(INPUT FOR THIS TASK)

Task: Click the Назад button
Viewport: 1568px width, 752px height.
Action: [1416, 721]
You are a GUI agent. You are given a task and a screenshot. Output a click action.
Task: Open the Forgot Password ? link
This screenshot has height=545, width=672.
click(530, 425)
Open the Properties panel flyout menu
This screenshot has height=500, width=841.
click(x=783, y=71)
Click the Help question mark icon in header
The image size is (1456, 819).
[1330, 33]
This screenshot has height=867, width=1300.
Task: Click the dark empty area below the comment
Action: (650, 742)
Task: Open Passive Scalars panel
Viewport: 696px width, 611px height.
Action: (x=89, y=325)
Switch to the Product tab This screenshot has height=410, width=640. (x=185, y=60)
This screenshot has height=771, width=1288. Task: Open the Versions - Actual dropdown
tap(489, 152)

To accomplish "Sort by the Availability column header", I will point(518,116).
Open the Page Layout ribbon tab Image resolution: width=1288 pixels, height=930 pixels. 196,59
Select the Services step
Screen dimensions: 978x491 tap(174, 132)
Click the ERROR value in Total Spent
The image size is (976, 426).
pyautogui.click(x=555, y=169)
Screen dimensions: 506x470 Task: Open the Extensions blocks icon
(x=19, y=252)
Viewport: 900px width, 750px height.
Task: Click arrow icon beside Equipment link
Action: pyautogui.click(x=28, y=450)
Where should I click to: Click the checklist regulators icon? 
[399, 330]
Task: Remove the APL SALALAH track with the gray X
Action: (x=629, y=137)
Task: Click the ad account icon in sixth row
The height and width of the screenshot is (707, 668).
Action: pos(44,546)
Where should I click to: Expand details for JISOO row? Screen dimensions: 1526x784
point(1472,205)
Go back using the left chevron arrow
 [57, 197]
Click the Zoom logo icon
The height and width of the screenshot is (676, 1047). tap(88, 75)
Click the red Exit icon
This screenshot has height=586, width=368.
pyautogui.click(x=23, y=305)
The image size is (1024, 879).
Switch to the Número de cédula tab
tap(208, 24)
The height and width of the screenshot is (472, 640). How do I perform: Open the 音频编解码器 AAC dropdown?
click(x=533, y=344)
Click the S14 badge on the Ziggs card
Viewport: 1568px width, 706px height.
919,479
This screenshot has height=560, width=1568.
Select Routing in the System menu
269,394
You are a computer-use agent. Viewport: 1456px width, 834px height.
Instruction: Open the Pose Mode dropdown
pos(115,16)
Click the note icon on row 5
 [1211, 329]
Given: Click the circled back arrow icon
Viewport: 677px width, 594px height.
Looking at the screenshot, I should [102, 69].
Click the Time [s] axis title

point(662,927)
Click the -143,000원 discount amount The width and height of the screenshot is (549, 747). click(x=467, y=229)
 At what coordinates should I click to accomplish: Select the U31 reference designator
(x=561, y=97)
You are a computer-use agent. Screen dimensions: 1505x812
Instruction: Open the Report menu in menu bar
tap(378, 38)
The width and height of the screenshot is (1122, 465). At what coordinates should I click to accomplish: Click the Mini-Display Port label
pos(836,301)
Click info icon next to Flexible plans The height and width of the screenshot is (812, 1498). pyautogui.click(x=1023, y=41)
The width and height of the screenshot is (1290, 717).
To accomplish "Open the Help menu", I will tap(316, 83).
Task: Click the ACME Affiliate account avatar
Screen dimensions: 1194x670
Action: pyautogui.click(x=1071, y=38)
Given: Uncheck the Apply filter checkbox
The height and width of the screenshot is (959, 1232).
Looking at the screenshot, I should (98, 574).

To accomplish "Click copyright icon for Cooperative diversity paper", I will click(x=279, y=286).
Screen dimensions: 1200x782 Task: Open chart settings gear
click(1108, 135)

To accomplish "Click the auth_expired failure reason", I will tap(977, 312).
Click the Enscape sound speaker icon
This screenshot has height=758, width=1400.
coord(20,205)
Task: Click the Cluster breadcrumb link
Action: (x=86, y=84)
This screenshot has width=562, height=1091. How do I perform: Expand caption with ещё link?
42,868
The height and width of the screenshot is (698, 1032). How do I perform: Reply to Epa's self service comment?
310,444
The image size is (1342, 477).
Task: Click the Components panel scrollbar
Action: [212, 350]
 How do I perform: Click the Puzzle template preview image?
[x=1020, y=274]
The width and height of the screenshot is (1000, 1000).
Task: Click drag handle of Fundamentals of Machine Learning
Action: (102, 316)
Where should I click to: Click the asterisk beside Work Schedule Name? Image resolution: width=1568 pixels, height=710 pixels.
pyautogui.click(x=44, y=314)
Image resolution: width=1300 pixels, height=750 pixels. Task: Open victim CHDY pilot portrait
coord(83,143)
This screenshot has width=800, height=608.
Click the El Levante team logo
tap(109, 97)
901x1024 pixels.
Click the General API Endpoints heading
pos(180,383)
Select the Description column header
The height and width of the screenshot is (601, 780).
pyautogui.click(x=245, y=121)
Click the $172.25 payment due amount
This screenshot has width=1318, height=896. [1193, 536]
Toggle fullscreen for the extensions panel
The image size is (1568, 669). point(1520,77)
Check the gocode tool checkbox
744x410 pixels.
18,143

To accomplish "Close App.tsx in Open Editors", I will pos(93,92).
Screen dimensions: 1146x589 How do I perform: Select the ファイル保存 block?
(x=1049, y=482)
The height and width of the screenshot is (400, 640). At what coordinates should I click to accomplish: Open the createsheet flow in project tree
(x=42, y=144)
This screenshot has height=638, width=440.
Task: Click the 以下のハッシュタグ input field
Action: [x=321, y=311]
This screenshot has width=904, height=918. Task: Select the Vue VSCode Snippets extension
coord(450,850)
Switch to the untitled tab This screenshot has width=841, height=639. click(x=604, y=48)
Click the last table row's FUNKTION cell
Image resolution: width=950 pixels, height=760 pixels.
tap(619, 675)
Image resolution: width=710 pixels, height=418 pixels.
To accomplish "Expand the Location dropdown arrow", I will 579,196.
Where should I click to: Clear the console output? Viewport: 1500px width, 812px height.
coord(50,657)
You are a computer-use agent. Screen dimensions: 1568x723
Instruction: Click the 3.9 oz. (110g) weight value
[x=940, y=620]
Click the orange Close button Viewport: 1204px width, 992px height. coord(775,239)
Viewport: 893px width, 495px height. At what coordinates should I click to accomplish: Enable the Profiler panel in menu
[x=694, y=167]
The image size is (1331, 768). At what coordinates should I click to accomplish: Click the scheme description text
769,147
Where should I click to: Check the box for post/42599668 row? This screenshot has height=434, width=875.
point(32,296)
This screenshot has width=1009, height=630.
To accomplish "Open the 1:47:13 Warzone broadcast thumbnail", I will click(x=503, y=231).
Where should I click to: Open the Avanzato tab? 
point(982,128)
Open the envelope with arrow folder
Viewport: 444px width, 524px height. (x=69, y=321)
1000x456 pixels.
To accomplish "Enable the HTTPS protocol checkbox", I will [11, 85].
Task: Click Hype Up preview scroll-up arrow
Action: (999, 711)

(End INPUT FOR THIS TASK)

■ WORK TASK ■
Retype the entries in full. Keep every line identical.

■ WRITTEN RESPONSE ■
Task: Click the Назад button
Viewport: 1568px width, 752px height.
Action: [1416, 721]
You are a GUI agent. You are given a task and a screenshot. Output a click action.
Task: Open the Forgot Password ? link
This screenshot has height=545, width=672.
click(530, 425)
Open the Properties panel flyout menu
This screenshot has height=500, width=841.
click(x=783, y=71)
Click the Help question mark icon in header
The image size is (1456, 819).
[1330, 33]
This screenshot has height=867, width=1300.
Task: Click the dark empty area below the comment
Action: (650, 742)
Task: Open Passive Scalars panel
Viewport: 696px width, 611px height.
Action: (x=89, y=325)
Switch to the Product tab This screenshot has height=410, width=640. (x=185, y=60)
This screenshot has height=771, width=1288. Task: Open the Versions - Actual dropdown
tap(489, 152)

To accomplish "Sort by the Availability column header", I will point(518,116).
Open the Page Layout ribbon tab Image resolution: width=1288 pixels, height=930 pixels. 196,59
Select the Services step
Screen dimensions: 978x491 tap(174, 132)
Click the ERROR value in Total Spent
The image size is (976, 426).
pyautogui.click(x=555, y=169)
Screen dimensions: 506x470 Task: Open the Extensions blocks icon
(x=19, y=252)
Viewport: 900px width, 750px height.
Task: Click arrow icon beside Equipment link
Action: pyautogui.click(x=28, y=450)
Where should I click to: Click the checklist regulators icon? 
[399, 330]
Task: Remove the APL SALALAH track with the gray X
Action: (x=629, y=137)
Task: Click the ad account icon in sixth row
The height and width of the screenshot is (707, 668).
Action: pos(44,546)
Where should I click to: Expand details for JISOO row? Screen dimensions: 1526x784
point(1472,205)
Go back using the left chevron arrow
 [57, 197]
Click the Zoom logo icon
The height and width of the screenshot is (676, 1047). tap(88, 75)
Click the red Exit icon
This screenshot has height=586, width=368.
pyautogui.click(x=23, y=305)
The image size is (1024, 879).
Switch to the Número de cédula tab
tap(208, 24)
The height and width of the screenshot is (472, 640). How do I perform: Open the 音频编解码器 AAC dropdown?
click(x=533, y=344)
Click the S14 badge on the Ziggs card
Viewport: 1568px width, 706px height.
919,479
This screenshot has height=560, width=1568.
Select Routing in the System menu
269,394
You are a computer-use agent. Viewport: 1456px width, 834px height.
Instruction: Open the Pose Mode dropdown
pos(115,16)
Click the note icon on row 5
 [1211, 329]
Given: Click the circled back arrow icon
Viewport: 677px width, 594px height.
Looking at the screenshot, I should [102, 69].
Click the Time [s] axis title

point(662,927)
Click the -143,000원 discount amount The width and height of the screenshot is (549, 747). click(x=467, y=229)
 At what coordinates should I click to accomplish: Select the U31 reference designator
(x=561, y=97)
You are a computer-use agent. Screen dimensions: 1505x812
Instruction: Open the Report menu in menu bar
tap(378, 38)
The width and height of the screenshot is (1122, 465). At what coordinates should I click to accomplish: Click the Mini-Display Port label
pos(836,301)
Click info icon next to Flexible plans The height and width of the screenshot is (812, 1498). pyautogui.click(x=1023, y=41)
The width and height of the screenshot is (1290, 717).
To accomplish "Open the Help menu", I will tap(316, 83).
Task: Click the ACME Affiliate account avatar
Screen dimensions: 1194x670
Action: pyautogui.click(x=1071, y=38)
Given: Uncheck the Apply filter checkbox
The height and width of the screenshot is (959, 1232).
Looking at the screenshot, I should (98, 574).

To accomplish "Click copyright icon for Cooperative diversity paper", I will click(x=279, y=286).
Screen dimensions: 1200x782 Task: Open chart settings gear
click(1108, 135)

To accomplish "Click the auth_expired failure reason", I will tap(977, 312).
Click the Enscape sound speaker icon
This screenshot has height=758, width=1400.
coord(20,205)
Task: Click the Cluster breadcrumb link
Action: (x=86, y=84)
This screenshot has width=562, height=1091. How do I perform: Expand caption with ещё link?
42,868
The height and width of the screenshot is (698, 1032). How do I perform: Reply to Epa's self service comment?
310,444
The image size is (1342, 477).
Task: Click the Components panel scrollbar
Action: [212, 350]
 How do I perform: Click the Puzzle template preview image?
[x=1020, y=274]
The width and height of the screenshot is (1000, 1000).
Task: Click drag handle of Fundamentals of Machine Learning
Action: (102, 316)
Where should I click to: Click the asterisk beside Work Schedule Name? Image resolution: width=1568 pixels, height=710 pixels.
pyautogui.click(x=44, y=314)
Image resolution: width=1300 pixels, height=750 pixels. Task: Open victim CHDY pilot portrait
coord(83,143)
This screenshot has width=800, height=608.
Click the El Levante team logo
tap(109, 97)
901x1024 pixels.
Click the General API Endpoints heading
pos(180,383)
Select the Description column header
The height and width of the screenshot is (601, 780).
pyautogui.click(x=245, y=121)
Click the $172.25 payment due amount
This screenshot has width=1318, height=896. [1193, 536]
Toggle fullscreen for the extensions panel
The image size is (1568, 669). point(1520,77)
Check the gocode tool checkbox
744x410 pixels.
18,143

To accomplish "Close App.tsx in Open Editors", I will pos(93,92).
Screen dimensions: 1146x589 How do I perform: Select the ファイル保存 block?
(x=1049, y=482)
The height and width of the screenshot is (400, 640). At what coordinates should I click to accomplish: Open the createsheet flow in project tree
(x=42, y=144)
This screenshot has height=638, width=440.
Task: Click the 以下のハッシュタグ input field
Action: [x=321, y=311]
This screenshot has width=904, height=918. Task: Select the Vue VSCode Snippets extension
coord(450,850)
Switch to the untitled tab This screenshot has width=841, height=639. click(x=604, y=48)
Click the last table row's FUNKTION cell
Image resolution: width=950 pixels, height=760 pixels.
tap(619, 675)
Image resolution: width=710 pixels, height=418 pixels.
To accomplish "Expand the Location dropdown arrow", I will 579,196.
Where should I click to: Clear the console output? Viewport: 1500px width, 812px height.
coord(50,657)
You are a computer-use agent. Screen dimensions: 1568x723
Instruction: Click the 3.9 oz. (110g) weight value
[x=940, y=620]
Click the orange Close button Viewport: 1204px width, 992px height. coord(775,239)
Viewport: 893px width, 495px height. At what coordinates should I click to accomplish: Enable the Profiler panel in menu
[x=694, y=167]
The image size is (1331, 768). At what coordinates should I click to accomplish: Click the scheme description text
769,147
Where should I click to: Check the box for post/42599668 row? This screenshot has height=434, width=875.
point(32,296)
This screenshot has width=1009, height=630.
To accomplish "Open the 1:47:13 Warzone broadcast thumbnail", I will click(x=503, y=231).
Where should I click to: Open the Avanzato tab? 
point(982,128)
Open the envelope with arrow folder
Viewport: 444px width, 524px height. (x=69, y=321)
1000x456 pixels.
To accomplish "Enable the HTTPS protocol checkbox", I will [11, 85].
Task: Click Hype Up preview scroll-up arrow
Action: (999, 711)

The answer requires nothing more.